- DATA FOR ANALYSIS:
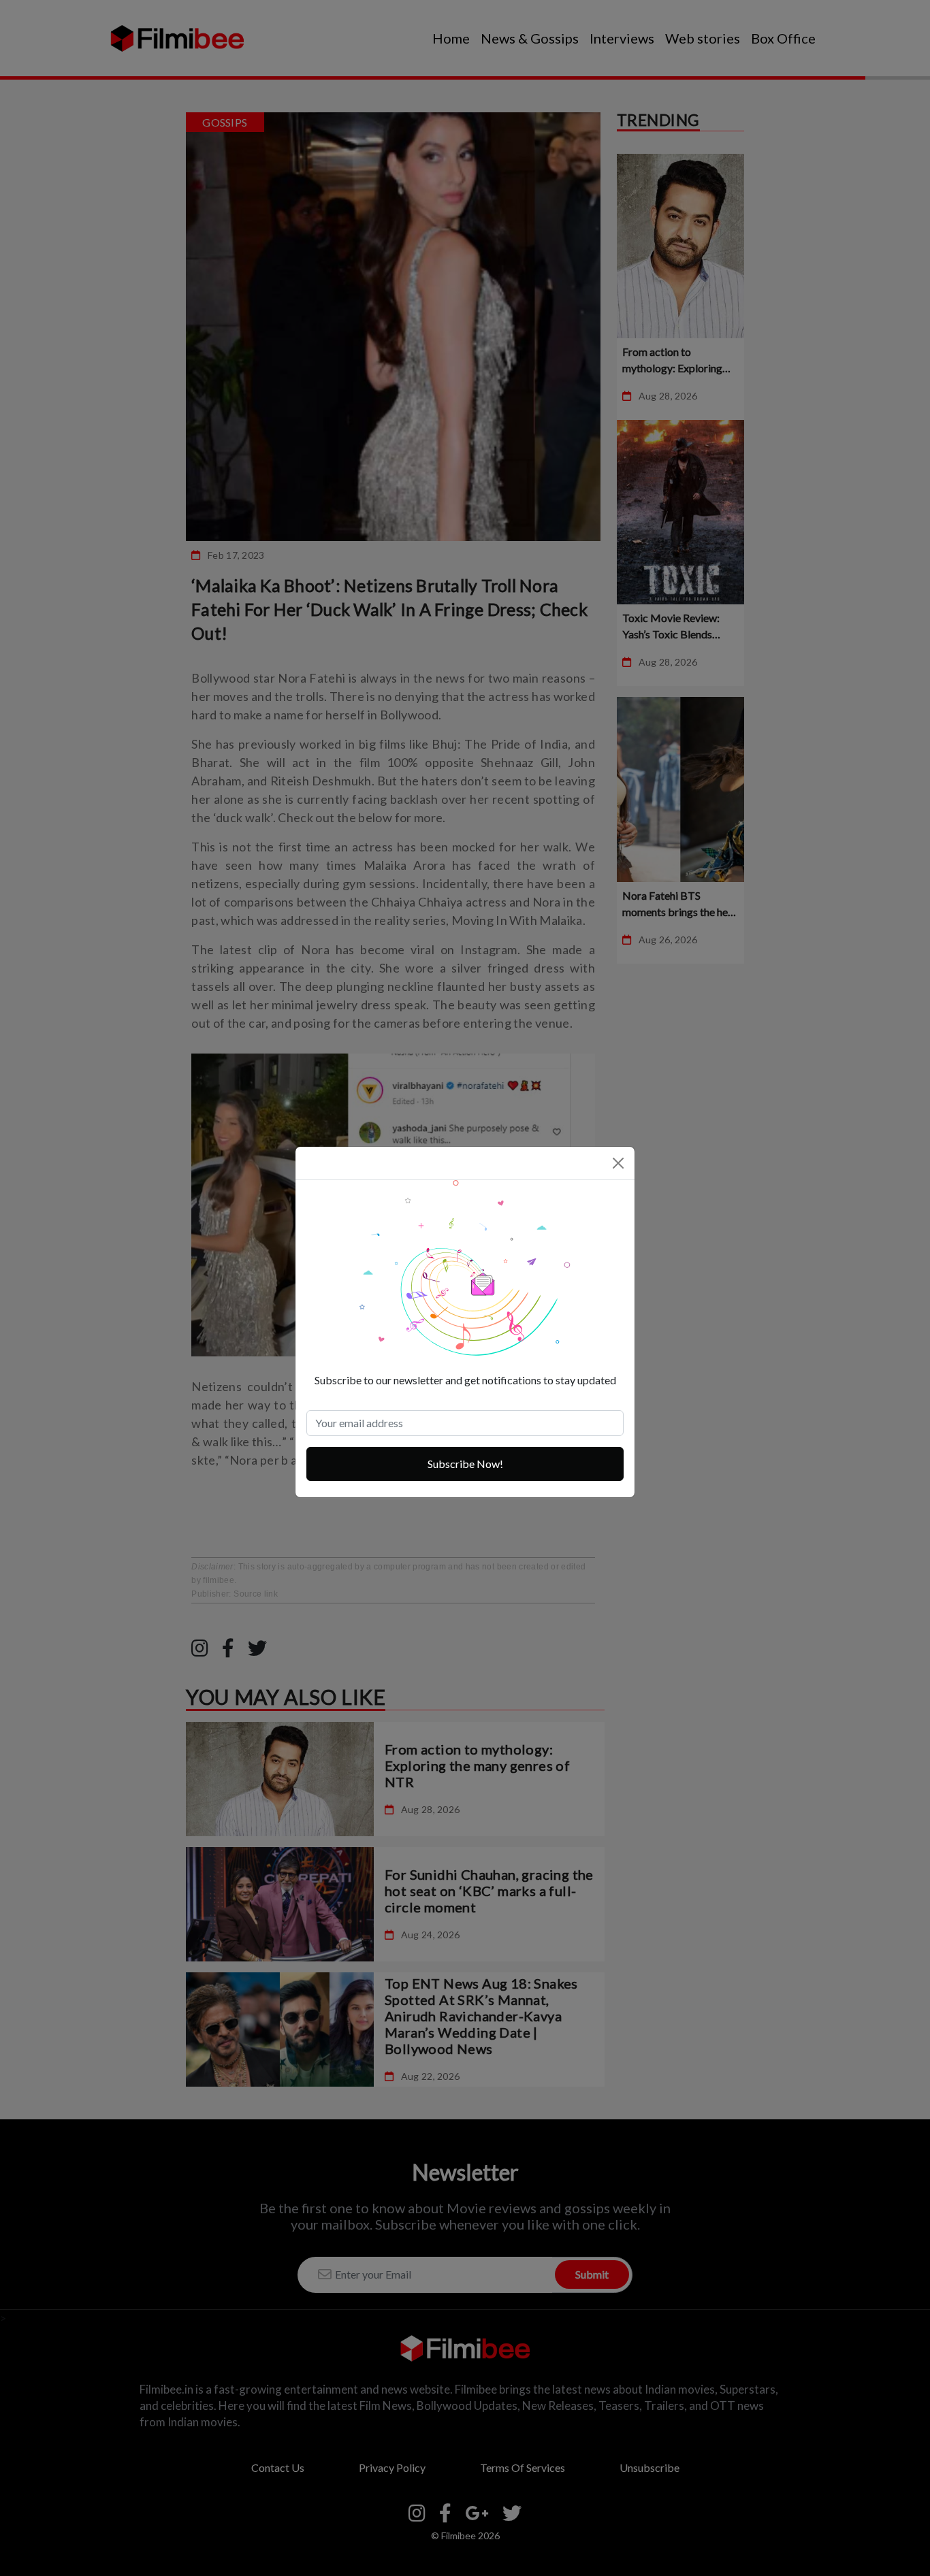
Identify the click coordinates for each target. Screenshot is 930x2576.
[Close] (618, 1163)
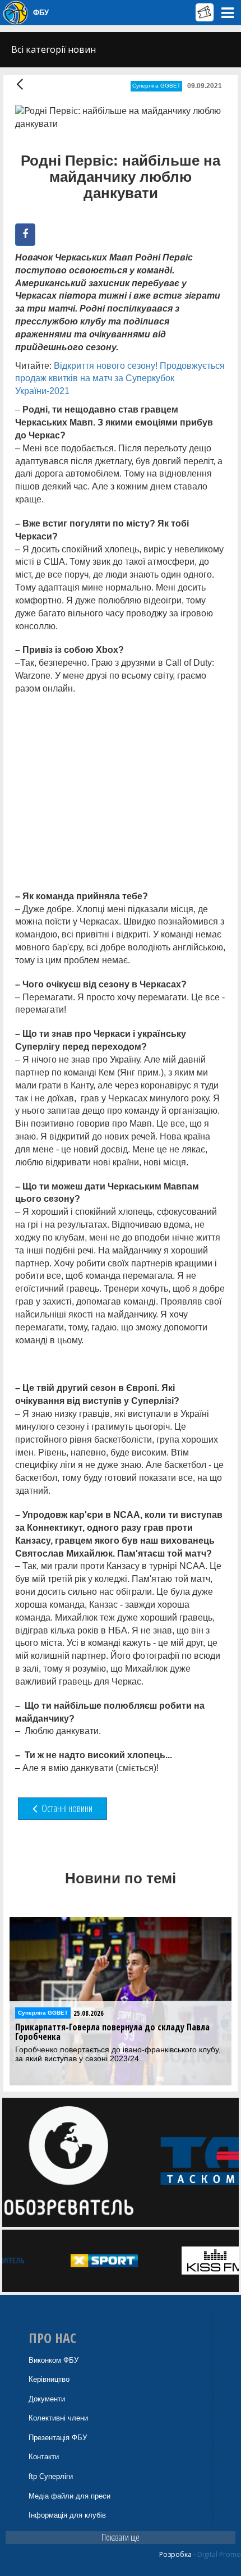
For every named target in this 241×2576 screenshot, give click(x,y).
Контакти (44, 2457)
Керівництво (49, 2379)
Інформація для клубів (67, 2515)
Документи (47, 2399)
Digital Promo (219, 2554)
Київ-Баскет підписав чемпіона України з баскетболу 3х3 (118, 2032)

* * *

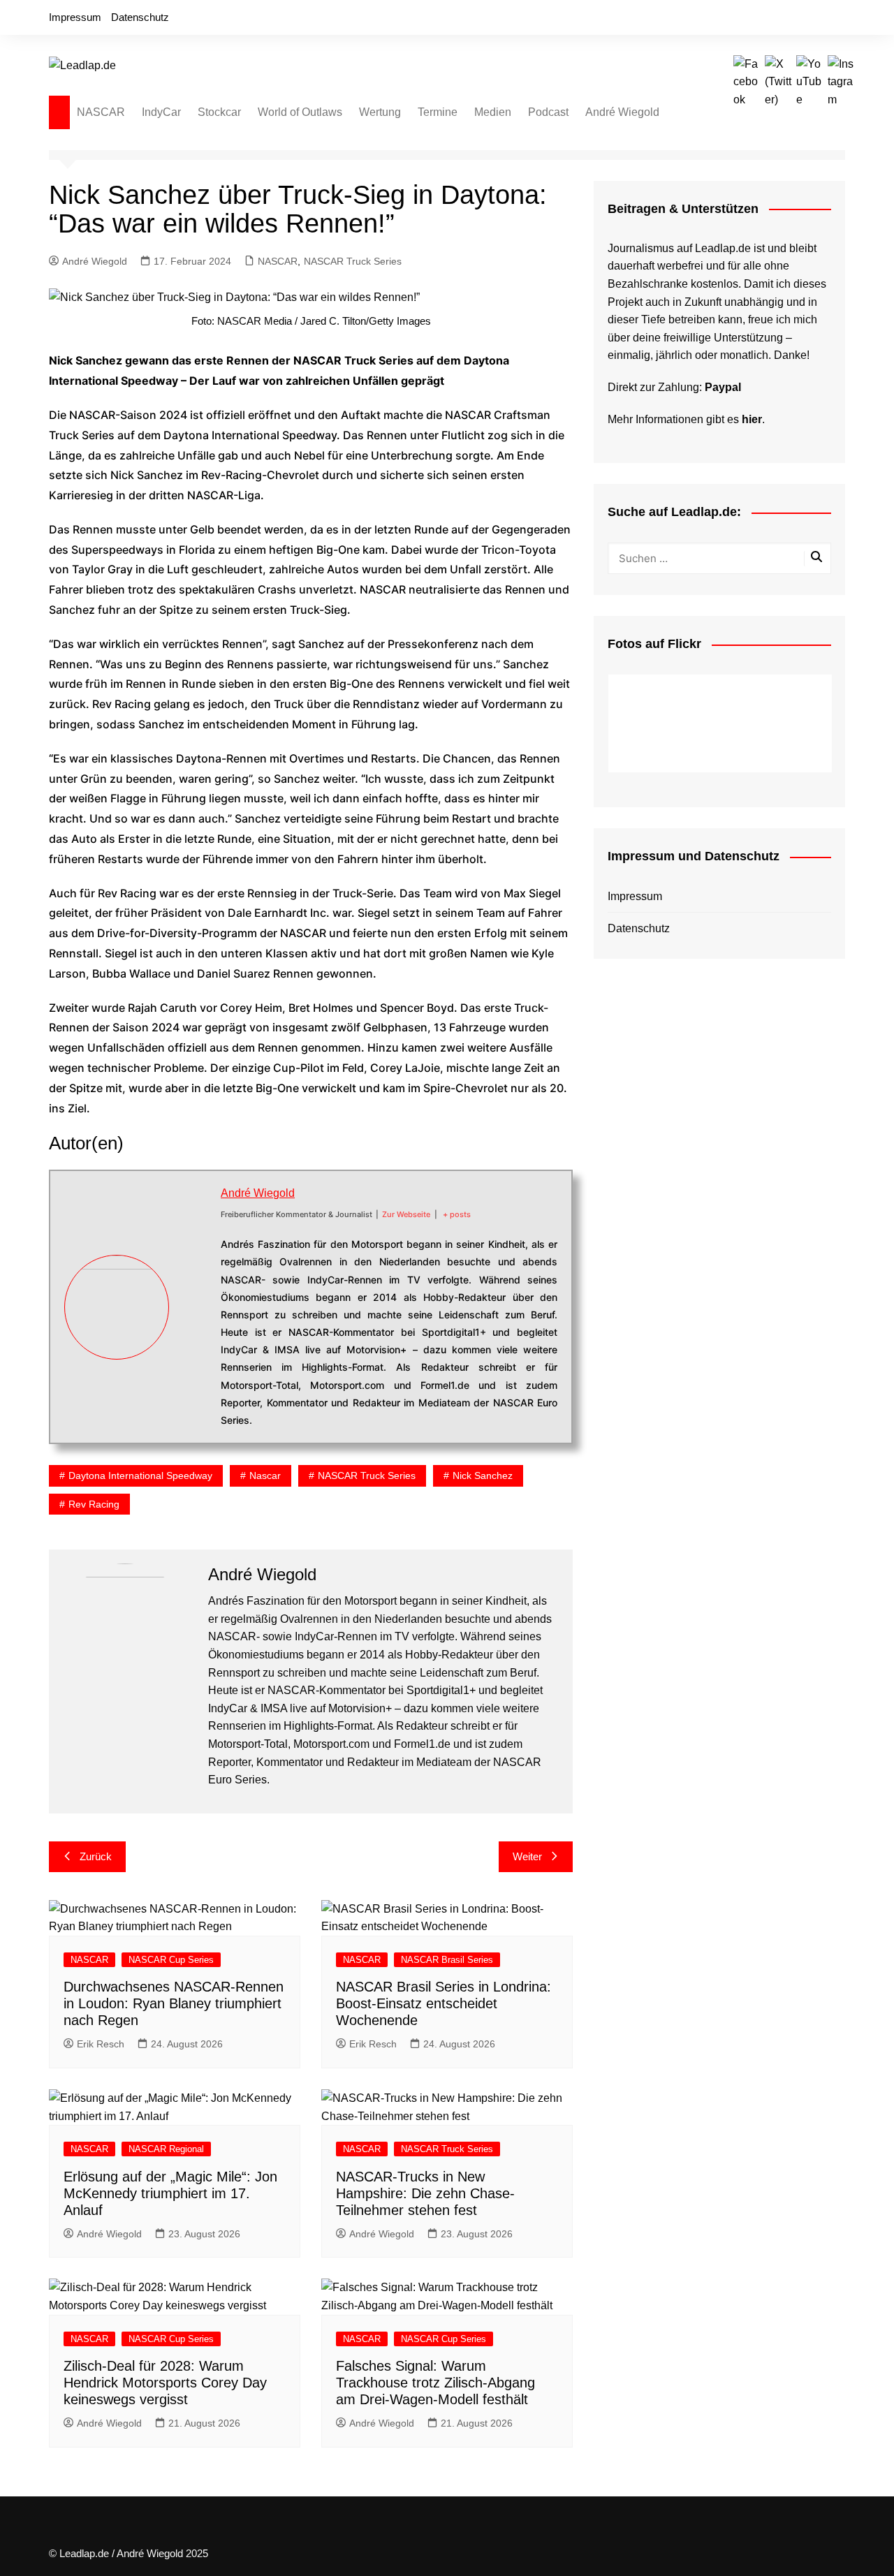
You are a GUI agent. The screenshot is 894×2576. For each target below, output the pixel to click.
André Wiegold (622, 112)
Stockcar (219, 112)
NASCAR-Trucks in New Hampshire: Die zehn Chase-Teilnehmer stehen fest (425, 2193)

==

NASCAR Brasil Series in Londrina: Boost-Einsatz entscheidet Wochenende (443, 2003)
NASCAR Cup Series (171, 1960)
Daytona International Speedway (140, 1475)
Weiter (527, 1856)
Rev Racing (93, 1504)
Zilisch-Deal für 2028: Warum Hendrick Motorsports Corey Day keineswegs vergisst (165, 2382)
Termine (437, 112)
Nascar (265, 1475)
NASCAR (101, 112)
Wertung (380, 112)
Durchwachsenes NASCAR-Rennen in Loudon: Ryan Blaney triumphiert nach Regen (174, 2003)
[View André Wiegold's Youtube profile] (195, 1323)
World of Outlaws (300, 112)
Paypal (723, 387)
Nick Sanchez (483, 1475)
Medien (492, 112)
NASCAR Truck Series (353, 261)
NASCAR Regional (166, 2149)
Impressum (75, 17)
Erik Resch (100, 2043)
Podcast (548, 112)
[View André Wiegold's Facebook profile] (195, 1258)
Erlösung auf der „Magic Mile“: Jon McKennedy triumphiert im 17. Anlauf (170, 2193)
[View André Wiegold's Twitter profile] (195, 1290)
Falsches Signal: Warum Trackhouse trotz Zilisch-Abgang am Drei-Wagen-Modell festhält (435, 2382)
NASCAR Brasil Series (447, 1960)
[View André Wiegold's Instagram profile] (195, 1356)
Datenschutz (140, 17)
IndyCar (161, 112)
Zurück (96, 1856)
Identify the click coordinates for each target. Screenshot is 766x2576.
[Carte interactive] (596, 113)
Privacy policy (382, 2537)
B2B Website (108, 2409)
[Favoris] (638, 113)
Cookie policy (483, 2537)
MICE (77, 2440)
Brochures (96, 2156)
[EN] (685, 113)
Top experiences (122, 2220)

- REQUIRED WORK: Task for the records above: copy every line in which the word "View" occurs.

- ANSWER FOR THE TASK:
[View André Wiegold's Youtube profile] (195, 1323)
[View André Wiegold's Facebook profile] (195, 1258)
[View André Wiegold's Twitter profile] (195, 1290)
[View André Wiegold's Instagram profile] (195, 1356)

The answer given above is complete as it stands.